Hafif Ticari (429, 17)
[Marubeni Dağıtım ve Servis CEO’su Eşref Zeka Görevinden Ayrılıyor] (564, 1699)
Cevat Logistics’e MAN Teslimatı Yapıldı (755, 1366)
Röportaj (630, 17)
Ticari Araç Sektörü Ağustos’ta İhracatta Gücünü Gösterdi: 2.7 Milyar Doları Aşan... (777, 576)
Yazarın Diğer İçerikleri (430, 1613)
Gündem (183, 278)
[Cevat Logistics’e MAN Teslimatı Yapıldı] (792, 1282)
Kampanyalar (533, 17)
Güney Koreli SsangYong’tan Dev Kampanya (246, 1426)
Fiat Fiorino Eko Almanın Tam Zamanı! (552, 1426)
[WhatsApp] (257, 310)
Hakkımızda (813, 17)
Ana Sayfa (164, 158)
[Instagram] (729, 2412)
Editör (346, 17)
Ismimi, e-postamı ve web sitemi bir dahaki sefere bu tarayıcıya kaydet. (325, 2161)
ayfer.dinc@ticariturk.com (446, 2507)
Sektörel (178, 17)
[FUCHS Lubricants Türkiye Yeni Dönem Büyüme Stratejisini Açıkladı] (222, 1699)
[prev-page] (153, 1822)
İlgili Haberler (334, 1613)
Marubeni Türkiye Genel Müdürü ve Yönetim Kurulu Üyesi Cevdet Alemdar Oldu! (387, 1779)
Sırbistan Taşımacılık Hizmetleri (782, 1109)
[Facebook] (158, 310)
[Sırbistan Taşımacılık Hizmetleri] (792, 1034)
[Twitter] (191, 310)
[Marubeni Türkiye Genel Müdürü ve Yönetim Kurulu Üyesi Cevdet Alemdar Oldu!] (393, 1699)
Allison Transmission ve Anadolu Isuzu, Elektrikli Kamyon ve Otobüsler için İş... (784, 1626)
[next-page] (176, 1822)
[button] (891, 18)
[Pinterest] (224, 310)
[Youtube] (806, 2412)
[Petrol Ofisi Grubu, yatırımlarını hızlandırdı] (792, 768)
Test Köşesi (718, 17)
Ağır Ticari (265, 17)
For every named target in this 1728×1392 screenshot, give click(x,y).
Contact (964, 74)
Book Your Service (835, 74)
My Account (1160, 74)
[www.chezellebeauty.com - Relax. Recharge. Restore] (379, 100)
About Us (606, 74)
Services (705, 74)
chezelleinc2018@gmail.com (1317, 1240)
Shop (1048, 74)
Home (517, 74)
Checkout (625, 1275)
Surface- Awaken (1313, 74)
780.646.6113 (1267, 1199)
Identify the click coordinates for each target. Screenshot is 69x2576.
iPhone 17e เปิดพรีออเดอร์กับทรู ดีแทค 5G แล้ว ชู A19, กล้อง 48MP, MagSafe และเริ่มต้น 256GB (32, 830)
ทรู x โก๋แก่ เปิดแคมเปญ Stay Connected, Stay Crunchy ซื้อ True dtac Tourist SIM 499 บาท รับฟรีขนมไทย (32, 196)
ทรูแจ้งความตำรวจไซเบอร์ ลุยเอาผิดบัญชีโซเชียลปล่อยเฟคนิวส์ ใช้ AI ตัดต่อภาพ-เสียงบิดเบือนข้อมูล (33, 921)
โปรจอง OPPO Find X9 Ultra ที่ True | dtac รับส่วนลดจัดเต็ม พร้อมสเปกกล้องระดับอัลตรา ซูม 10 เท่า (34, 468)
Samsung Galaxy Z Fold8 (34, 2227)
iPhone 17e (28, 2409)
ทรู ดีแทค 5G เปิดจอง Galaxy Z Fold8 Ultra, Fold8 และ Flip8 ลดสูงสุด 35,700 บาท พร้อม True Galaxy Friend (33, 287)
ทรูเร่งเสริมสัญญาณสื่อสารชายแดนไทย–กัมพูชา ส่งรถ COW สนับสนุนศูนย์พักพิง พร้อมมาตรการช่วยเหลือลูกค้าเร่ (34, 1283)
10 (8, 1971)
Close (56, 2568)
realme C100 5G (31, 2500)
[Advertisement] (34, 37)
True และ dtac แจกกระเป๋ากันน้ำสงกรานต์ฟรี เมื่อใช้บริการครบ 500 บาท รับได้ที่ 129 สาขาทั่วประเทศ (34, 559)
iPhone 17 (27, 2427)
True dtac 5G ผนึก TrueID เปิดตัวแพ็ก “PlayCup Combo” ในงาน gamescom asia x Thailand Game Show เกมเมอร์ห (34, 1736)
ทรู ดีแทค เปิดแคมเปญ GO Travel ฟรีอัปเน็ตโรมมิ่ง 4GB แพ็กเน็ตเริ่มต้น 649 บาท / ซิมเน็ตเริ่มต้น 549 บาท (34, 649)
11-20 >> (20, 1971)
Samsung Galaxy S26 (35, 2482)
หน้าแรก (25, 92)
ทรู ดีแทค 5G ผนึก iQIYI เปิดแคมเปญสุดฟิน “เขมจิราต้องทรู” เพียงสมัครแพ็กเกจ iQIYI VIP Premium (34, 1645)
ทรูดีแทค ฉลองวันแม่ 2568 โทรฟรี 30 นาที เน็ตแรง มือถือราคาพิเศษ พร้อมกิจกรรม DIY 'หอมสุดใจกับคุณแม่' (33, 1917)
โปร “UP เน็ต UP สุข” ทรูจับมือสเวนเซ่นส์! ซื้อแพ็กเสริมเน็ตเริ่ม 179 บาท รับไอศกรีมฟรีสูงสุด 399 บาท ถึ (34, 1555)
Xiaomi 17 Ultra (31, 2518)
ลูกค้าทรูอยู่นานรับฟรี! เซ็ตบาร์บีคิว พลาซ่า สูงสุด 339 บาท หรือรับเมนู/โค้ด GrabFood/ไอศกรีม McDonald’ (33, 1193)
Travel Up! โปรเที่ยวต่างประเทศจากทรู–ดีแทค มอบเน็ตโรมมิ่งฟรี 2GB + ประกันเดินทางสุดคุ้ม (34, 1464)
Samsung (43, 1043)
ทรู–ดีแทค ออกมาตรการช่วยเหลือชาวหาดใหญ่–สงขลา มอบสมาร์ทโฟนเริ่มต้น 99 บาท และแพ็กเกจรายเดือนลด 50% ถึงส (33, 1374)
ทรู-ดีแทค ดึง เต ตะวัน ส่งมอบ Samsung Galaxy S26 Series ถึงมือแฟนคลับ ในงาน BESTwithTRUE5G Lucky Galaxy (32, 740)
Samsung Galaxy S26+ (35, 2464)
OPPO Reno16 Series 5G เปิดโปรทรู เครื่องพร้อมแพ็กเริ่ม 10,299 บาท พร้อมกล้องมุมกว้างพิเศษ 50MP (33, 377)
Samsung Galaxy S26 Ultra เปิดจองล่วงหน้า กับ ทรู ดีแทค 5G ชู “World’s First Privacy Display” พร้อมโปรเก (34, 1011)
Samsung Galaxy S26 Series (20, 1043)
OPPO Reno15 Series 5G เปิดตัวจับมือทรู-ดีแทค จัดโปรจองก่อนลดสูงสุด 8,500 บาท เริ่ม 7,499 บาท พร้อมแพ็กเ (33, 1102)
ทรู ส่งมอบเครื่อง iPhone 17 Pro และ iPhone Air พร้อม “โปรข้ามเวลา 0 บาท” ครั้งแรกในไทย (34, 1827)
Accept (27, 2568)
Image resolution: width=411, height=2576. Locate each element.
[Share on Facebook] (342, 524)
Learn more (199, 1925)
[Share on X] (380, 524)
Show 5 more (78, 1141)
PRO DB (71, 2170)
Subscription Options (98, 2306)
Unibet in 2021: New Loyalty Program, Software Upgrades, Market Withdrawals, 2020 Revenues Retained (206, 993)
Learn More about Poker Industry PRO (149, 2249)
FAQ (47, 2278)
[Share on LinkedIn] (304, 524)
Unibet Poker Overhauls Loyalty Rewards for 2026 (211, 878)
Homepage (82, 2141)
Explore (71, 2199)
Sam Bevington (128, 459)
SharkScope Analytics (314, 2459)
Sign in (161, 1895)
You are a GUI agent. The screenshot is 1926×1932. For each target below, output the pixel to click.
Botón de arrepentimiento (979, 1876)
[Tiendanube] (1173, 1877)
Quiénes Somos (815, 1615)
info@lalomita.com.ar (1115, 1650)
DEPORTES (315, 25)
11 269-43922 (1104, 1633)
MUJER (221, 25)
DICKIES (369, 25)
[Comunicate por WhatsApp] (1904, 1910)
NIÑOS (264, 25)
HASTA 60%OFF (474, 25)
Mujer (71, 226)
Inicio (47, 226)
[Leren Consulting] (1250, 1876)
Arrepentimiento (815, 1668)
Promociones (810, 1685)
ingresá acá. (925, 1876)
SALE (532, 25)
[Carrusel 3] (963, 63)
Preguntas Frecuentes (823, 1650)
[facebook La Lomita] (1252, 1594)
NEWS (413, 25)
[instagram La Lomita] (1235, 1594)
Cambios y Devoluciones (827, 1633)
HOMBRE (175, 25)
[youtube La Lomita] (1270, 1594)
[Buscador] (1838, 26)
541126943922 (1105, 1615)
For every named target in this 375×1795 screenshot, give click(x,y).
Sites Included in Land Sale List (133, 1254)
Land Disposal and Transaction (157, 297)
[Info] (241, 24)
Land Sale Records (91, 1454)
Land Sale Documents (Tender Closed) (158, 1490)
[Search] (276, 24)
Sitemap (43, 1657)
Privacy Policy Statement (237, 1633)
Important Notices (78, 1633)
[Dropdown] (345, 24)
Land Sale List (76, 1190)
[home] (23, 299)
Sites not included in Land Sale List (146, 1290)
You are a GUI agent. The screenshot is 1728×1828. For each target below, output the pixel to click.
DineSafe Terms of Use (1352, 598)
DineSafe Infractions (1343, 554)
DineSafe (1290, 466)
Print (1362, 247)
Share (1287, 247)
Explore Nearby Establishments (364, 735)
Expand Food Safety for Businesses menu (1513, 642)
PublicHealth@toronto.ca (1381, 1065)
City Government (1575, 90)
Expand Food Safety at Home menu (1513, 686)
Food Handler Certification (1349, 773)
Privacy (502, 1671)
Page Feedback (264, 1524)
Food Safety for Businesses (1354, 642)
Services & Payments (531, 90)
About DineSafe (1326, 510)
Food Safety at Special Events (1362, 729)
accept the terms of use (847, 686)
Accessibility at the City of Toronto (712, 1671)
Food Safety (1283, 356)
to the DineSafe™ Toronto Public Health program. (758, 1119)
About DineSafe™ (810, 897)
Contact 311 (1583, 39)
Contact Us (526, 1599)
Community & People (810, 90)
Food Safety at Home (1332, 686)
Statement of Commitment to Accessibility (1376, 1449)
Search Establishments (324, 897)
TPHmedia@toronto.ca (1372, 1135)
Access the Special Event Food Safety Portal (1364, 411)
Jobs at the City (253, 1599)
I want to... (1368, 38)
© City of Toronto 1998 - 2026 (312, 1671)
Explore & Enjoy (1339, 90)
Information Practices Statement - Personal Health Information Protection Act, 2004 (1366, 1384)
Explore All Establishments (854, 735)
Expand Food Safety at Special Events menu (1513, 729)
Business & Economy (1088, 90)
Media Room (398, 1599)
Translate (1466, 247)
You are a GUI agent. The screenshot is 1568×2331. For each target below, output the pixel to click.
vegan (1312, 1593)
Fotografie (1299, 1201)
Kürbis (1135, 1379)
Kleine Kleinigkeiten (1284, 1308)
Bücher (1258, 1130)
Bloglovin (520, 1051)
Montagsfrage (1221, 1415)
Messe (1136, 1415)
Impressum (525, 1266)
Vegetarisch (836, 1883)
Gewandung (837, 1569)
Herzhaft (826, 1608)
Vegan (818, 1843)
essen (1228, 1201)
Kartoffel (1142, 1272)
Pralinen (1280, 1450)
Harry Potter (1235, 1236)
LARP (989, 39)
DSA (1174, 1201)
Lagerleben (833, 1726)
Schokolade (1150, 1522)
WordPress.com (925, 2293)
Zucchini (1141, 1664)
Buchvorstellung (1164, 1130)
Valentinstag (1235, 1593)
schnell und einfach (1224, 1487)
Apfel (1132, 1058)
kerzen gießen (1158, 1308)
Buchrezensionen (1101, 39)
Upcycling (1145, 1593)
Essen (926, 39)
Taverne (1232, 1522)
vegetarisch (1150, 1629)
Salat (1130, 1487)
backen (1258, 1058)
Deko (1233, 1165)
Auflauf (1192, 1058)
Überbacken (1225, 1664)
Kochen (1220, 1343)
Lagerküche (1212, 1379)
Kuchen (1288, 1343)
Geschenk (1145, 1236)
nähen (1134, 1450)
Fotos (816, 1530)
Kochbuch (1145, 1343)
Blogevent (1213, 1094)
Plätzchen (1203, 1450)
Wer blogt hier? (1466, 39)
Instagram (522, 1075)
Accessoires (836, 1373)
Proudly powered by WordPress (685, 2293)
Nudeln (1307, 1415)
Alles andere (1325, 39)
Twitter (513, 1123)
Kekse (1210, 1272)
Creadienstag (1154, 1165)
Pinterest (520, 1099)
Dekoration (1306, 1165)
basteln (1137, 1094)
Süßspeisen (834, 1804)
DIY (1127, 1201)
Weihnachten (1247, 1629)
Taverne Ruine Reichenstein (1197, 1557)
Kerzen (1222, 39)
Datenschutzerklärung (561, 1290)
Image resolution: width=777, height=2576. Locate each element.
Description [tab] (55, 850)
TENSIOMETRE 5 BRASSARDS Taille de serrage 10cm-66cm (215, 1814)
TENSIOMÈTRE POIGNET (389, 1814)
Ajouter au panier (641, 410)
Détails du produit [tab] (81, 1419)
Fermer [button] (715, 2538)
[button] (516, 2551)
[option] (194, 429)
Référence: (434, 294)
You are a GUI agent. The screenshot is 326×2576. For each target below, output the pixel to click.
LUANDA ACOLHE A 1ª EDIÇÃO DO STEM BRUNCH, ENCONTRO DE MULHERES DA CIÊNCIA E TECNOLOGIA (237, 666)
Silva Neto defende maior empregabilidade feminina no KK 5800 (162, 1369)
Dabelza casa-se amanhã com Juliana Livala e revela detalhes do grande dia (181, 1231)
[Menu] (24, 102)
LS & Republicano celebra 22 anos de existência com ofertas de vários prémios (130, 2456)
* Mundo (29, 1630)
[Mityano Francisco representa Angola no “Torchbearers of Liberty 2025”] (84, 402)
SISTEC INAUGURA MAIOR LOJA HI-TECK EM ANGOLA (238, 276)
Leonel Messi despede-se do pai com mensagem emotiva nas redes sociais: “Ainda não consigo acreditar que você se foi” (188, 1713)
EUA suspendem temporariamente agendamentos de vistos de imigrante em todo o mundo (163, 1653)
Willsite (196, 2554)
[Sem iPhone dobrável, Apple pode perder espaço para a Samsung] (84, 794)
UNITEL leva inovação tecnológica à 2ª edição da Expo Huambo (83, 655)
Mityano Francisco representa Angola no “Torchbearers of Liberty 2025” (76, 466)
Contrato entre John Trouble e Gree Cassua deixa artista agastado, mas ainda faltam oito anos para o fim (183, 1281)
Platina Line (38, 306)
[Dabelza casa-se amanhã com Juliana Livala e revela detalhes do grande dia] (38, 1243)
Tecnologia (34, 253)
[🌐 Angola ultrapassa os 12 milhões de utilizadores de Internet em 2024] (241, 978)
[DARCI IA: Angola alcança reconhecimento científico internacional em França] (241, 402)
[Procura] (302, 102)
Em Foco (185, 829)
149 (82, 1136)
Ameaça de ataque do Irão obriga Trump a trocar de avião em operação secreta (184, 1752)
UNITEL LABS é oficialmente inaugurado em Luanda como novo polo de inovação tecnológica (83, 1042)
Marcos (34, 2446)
++++++++
• **Problem to work on**
The reply should hold only the lines of the listing above starting at the line containing "essen (1228, 1201)" and ending at the line containing "Taverne Ruine Reichenstein (1197, 1557)", exactly as written.

• **Exercise response**
essen (1228, 1201)
Kartoffel (1142, 1272)
Pralinen (1280, 1450)
Harry Potter (1235, 1236)
LARP (989, 39)
DSA (1174, 1201)
Lagerleben (833, 1726)
Schokolade (1150, 1522)
WordPress.com (925, 2293)
Zucchini (1141, 1664)
Buchvorstellung (1164, 1130)
Valentinstag (1235, 1593)
schnell und einfach (1224, 1487)
Apfel (1132, 1058)
kerzen gießen (1158, 1308)
Buchrezensionen (1101, 39)
Upcycling (1145, 1593)
Essen (926, 39)
Taverne (1232, 1522)
vegetarisch (1150, 1629)
Salat (1130, 1487)
backen (1258, 1058)
Deko (1233, 1165)
Auflauf (1192, 1058)
Überbacken (1225, 1664)
Kochen (1220, 1343)
Lagerküche (1212, 1379)
Kuchen (1288, 1343)
Geschenk (1145, 1236)
nähen (1134, 1450)
Fotos (816, 1530)
Kochbuch (1145, 1343)
Blogevent (1213, 1094)
Plätzchen (1203, 1450)
Wer blogt hier? (1466, 39)
Instagram (522, 1075)
Accessoires (836, 1373)
Proudly powered by WordPress (685, 2293)
Nudeln (1307, 1415)
Alles andere (1325, 39)
Twitter (513, 1123)
Kekse (1210, 1272)
Creadienstag (1154, 1165)
Pinterest (520, 1099)
Dekoration (1306, 1165)
basteln (1137, 1094)
Süßspeisen (834, 1804)
DIY (1127, 1201)
Weihnachten (1247, 1629)
Taverne Ruine Reichenstein (1197, 1557)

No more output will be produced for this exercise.